Hervé Gerbi, l'avocat de la famille de Luc Meunier, s'est félicité de la décision de la cour de cassation qui a rejeté le 22 octobre, le pourvoi en cassation du Dr Gujadhur condamné à 18 mois de prison avec sursis pour le meurtre commis par l'un de ses patients. — Jean-Pierre Clatot / AFP

La chambre criminelle de la cour de cassation a rejeté mardi le pourvoi en cassation du docteur Gujadhur. Ce psychiatre qui exerçait à Grenoble, avait été condamné le 15 mai 2018 à 18 mois de prison avec sursis par la cour d’appel, pour le meurtre commis par son patient.

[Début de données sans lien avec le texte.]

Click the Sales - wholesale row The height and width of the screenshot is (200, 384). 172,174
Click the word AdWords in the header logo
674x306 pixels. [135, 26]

Le 12 novembre 2008, le praticien avait autorisé une sortie non surveillée d’un patient schizophrène dans le parc du centre hospitalier de Saint-Egrève. Ce dernier, âgé de 56 ans, en avait profité pour s’échapper sans difficulté. Quelques heures plus tard, il avait mortellement poignardé Luc Meunier, un jeune homme de 26 ans croisé dans la rue.

« La famille est désormais libérée d’un poids »

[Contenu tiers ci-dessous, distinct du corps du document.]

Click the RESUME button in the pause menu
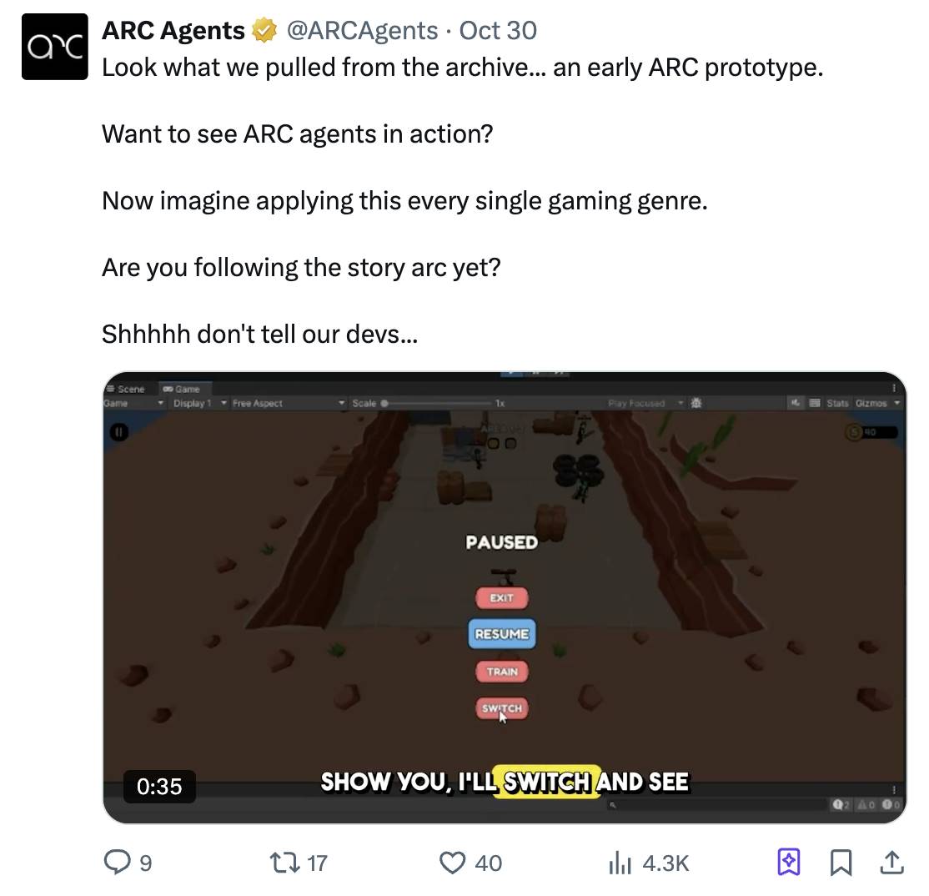Viewport: 929px width, 896px height. [x=502, y=634]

Atteint de psychose délirante chronique depuis près de quatre décennies et déjà auteur d’agressions à l’arme blanche, le quinquagénaire avait pris le car pour se rendre à Grenoble et acheter un couteau.

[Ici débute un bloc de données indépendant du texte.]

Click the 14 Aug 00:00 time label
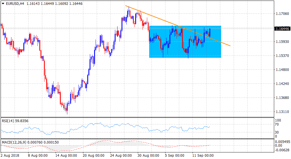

« La cour de cassation a reconnu le lien de causalité entre cette faute caractérisée et le décès de Luc Meunier », estime Hervé Gerbi, l’avocat de la famille de la victime, pour lequel cet arrêt « met fin à la controverse d’un certain nombre de psychiatres ».

« Il énonce que le médecin psychiatre n’avait pas accompli les diligences normales compte tenu de la nature de ses missions ou de ses fonctions, ses compétences ainsi que du pouvoir et des moyens dont il disposait et a ainsi commis une faute caractérisée en autorisant les sortis d’un patient réputé dangereux », poursuit-il. Et de conclure : « La famille est désormais libérée du poids de ce combat judiciaire de 11 ans et peut enfin faire totalement son deuil ».